*Your objective*
Down to the last character, repeat the entries beneath this task.

....

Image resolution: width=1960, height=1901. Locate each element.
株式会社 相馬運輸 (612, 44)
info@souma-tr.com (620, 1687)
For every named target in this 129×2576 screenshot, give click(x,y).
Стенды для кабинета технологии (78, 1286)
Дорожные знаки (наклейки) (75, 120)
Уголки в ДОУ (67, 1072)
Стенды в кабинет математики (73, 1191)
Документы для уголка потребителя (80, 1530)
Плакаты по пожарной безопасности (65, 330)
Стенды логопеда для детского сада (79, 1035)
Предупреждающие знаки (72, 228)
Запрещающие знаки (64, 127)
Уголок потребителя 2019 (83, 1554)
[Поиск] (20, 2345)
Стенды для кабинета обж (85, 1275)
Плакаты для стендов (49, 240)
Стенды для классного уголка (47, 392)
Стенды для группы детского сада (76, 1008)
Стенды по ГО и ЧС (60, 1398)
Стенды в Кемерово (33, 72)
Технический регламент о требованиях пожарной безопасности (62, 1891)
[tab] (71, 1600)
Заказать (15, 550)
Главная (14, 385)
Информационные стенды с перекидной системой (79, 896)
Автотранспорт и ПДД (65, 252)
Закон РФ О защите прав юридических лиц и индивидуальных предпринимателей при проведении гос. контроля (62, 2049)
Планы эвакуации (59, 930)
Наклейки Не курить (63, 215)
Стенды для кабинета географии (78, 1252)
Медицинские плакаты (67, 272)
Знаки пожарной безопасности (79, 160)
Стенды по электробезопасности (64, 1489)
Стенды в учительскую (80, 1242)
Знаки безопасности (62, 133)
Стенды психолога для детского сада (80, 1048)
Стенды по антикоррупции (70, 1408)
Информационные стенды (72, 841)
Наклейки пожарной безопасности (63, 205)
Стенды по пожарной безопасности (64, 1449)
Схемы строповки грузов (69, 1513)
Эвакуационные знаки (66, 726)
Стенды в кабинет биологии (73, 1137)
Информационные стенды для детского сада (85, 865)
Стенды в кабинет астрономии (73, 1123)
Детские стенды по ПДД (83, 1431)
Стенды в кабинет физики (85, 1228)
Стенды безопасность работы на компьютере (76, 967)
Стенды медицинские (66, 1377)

....

*Solution for this task*
Image resolution: width=1960, height=1901. Locate each element.
株式会社 相馬運輸 (612, 44)
info@souma-tr.com (620, 1687)
For every named target in this 129×2576 screenshot, give click(x,y).
Стенды для кабинета технологии (78, 1286)
Дорожные знаки (наклейки) (75, 120)
Уголки в ДОУ (67, 1072)
Стенды в кабинет математики (73, 1191)
Документы для уголка потребителя (80, 1530)
Плакаты по пожарной безопасности (65, 330)
Стенды логопеда для детского сада (79, 1035)
Предупреждающие знаки (72, 228)
Запрещающие знаки (64, 127)
Уголок потребителя 2019 (83, 1554)
[Поиск] (20, 2345)
Стенды для кабинета обж (85, 1275)
Плакаты для стендов (49, 240)
Стенды для классного уголка (47, 392)
Стенды для группы детского сада (76, 1008)
Стенды по ГО и ЧС (60, 1398)
Стенды в Кемерово (33, 72)
Технический регламент о требованиях пожарной безопасности (62, 1891)
[tab] (71, 1600)
Заказать (15, 550)
Главная (14, 385)
Информационные стенды с перекидной системой (79, 896)
Автотранспорт и ПДД (65, 252)
Закон РФ О защите прав юридических лиц и индивидуальных предпринимателей при проведении гос. контроля (62, 2049)
Планы эвакуации (59, 930)
Наклейки Не курить (63, 215)
Стенды для кабинета географии (78, 1252)
Медицинские плакаты (67, 272)
Знаки пожарной безопасности (79, 160)
Стенды по электробезопасности (64, 1489)
Стенды в учительскую (80, 1242)
Знаки безопасности (62, 133)
Стенды психолога для детского сада (80, 1048)
Стенды по антикоррупции (70, 1408)
Информационные стенды (72, 841)
Наклейки пожарной безопасности (63, 205)
Стенды по пожарной безопасности (64, 1449)
Схемы строповки грузов (69, 1513)
Эвакуационные знаки (66, 726)
Стенды в кабинет биологии (73, 1137)
Информационные стенды для детского сада (85, 865)
Стенды в кабинет астрономии (73, 1123)
Детские стенды по ПДД (83, 1431)
Стенды в кабинет физики (85, 1228)
Стенды безопасность работы на компьютере (76, 967)
Стенды медицинские (66, 1377)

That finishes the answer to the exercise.